INFORMATION GIVEN:
Segment Open

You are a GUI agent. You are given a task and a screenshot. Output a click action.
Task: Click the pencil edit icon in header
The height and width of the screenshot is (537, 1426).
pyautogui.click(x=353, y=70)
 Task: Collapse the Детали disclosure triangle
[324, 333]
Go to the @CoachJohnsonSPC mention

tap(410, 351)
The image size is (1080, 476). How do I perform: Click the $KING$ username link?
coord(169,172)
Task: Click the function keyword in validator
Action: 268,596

Segment Closed
Segment Open

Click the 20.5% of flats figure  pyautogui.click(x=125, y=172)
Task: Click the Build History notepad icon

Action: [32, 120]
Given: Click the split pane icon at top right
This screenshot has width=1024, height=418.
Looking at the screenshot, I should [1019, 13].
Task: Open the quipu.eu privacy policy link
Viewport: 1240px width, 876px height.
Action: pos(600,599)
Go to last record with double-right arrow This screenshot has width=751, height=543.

Segment Closed
Segment Open

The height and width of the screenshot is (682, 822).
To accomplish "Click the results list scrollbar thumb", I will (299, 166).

Segment Closed

WHAT IS NEEDED: Working from the entries above, find every line in which the word "right" occurs and copy it.

SOLUTION TO THE PROBLEM:
Given: Click the split pane icon at top right
Go to last record with double-right arrow This screenshot has width=751, height=543.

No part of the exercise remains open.